While this was an effective way to win a race, it lacks the complexity of the issues affecting training in COVID recovery. In addition to phrases and promises, we need decision makers who bring people together to work toward the common good of students’ learning, healing, and improvement. Using education as a wedge to arouse anger, rage and deepen division will only make things worse.

Youngkin’s victory and the public debate on education that took place across Virginia and the United States before his election highlight three issues we face in education: issues of trust, truth, and trauma.

Pandemic experiences have made parents less confident in their children’s schools. Campaigns and conversations have focused on who should have the power over a child’s education, when the reality is that parents and educators share that responsibility.
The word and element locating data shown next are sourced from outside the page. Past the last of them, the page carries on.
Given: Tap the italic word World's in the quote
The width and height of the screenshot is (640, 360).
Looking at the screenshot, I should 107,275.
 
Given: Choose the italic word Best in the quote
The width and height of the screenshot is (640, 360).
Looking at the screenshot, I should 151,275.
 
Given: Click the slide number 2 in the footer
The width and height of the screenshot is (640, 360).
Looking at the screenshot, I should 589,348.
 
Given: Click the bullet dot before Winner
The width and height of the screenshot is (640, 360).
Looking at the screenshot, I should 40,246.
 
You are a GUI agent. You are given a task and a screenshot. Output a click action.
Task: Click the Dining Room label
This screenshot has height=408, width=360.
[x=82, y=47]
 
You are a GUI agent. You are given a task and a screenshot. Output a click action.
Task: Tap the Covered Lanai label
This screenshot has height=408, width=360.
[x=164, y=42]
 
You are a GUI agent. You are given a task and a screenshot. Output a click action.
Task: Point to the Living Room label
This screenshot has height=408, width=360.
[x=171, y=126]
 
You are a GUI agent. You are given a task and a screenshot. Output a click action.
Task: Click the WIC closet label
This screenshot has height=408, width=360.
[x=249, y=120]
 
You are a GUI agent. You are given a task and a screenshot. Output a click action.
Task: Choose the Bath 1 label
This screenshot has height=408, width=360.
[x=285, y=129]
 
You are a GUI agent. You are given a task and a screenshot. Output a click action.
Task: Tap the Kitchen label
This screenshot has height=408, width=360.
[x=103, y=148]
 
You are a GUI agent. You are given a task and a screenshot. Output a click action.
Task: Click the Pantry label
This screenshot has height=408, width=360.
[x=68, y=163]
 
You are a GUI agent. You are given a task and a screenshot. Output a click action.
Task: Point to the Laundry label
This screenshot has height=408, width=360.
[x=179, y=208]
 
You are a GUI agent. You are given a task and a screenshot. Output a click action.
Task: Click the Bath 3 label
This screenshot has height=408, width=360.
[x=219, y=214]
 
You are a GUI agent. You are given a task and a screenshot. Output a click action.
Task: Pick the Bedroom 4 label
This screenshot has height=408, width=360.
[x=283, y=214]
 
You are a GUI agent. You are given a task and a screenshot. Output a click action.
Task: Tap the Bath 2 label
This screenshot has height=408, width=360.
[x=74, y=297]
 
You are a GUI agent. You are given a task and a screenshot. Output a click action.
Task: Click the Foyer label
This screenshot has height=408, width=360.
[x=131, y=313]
For many children, the adults who support learning go beyond the household and school. Extended family, counselors, service providers, and continuing education programs are also part of the equation. Adults must work in partnership to support children’s learning and well-being. Parental and family engagement along with school-community partnerships must be a top priority for states and schools. This requires professional development of effective engagement, working with parent groups, and providing ways in which parents and community partners can have a voice in educational decisions.
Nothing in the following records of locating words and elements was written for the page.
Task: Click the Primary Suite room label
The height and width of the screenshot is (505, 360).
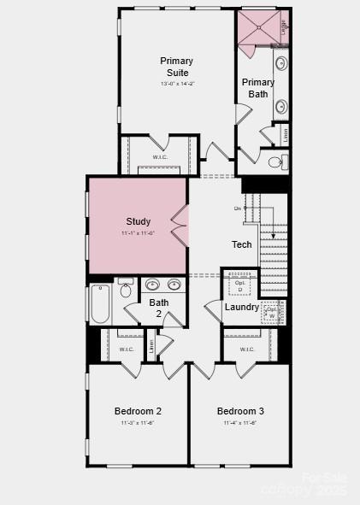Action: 177,67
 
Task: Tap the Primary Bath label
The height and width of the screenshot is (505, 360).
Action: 258,88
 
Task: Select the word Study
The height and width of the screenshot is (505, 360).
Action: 139,221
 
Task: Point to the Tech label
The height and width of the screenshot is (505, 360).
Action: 242,244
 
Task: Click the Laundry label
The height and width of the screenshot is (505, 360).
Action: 242,307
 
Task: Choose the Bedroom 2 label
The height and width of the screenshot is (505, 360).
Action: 139,411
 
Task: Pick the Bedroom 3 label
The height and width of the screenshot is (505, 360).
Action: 240,411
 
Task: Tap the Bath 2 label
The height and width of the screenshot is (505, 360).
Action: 159,308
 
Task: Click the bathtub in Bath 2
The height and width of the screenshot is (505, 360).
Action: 100,304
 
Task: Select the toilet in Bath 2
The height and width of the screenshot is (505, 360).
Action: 125,289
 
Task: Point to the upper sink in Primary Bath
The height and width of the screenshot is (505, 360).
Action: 280,64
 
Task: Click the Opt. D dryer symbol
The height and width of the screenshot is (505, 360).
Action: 240,285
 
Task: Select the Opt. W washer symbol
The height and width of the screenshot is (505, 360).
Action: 271,313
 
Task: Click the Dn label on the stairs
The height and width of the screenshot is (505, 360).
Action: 238,208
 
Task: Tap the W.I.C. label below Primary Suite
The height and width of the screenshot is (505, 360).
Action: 160,157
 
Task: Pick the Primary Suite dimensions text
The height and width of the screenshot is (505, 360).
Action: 177,83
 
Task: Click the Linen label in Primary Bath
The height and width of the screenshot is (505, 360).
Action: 285,134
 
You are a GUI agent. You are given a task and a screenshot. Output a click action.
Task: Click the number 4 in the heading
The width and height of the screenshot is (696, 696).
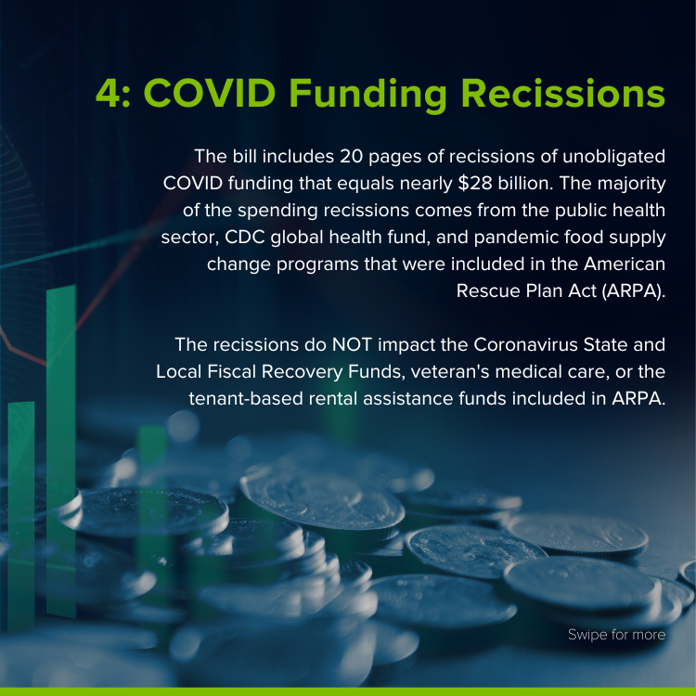click(109, 94)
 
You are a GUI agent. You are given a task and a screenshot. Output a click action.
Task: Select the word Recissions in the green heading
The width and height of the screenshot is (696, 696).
click(563, 93)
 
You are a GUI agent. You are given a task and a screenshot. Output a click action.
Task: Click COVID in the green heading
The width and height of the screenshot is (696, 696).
click(210, 94)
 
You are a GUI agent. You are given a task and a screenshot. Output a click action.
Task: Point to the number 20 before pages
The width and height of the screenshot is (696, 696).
click(351, 157)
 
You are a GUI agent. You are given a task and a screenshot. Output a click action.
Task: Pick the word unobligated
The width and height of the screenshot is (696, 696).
click(614, 157)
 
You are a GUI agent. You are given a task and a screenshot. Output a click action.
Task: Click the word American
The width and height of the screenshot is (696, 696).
click(625, 264)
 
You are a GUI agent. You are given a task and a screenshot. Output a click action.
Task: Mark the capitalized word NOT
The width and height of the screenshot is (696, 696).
click(352, 345)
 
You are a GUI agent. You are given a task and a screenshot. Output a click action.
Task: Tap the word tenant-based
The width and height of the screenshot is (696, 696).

Parents have their own role to play. This starts with adopting an attitude of empathy and openness towards the people who run schools and teach children. The last two years have been tough for everyone, but the pressure and demands on the educators have been extreme. Formal parent groups, such as the PTA, and informal organizing groups, can establish and enforce a culture that upholds the dignity and worth of all human beings.

Exacerbating these trust issues is alarming disagreement about the truth. The culture wars are getting worse. CRT and school curriculum debates reveal disturbing differences between what people consider “truth” in the current circumstances and American history. We can not move around on this issue. We have to work our way through it. Schools and communities need the help of experienced facilitators and mediators to conduct difficult and necessary conversations about racism, inequality and our history. This is work of reconciliation and it is essential for the health, healing and well-being of students, families and communities. If we do not do this, our children – especially those who are black, brown and native – will fall into the fault lines created by these cultural wars.

Trauma has been an accelerator to problems of trust and truth. We are almost two years into the most disruptive period many of us have ever experienced, and trauma abounds. Without addressing, it will require a continued toll on students ‘learning and mental health, educators’ well-being, and the community’s capacity for collective care. Healing from trauma takes time, training and focus. This is especially true in places and with people who already experienced trauma before COVID. It is time for managers to prioritize and invest in mental health, be trained in trauma-informed care, and work to improve care systems.

The future of our schools and the long-term recovery of COVID education is about more than power, progress and choice. It will last longer than a campaign cycle and even a governorship period. True recovery is about care, connection and healing. For students to learn and schools to function, we must work and heal together.

For nearly eight years, I have worked with Virginia’s most inspiring educators and educators. They know that Virginia is for students is a promise that extends across political and societal divides and that it must hold true, even in times of disruption or disagreement. This is the way forward that supports students, builds good schools and a future of learning where young people can thrive.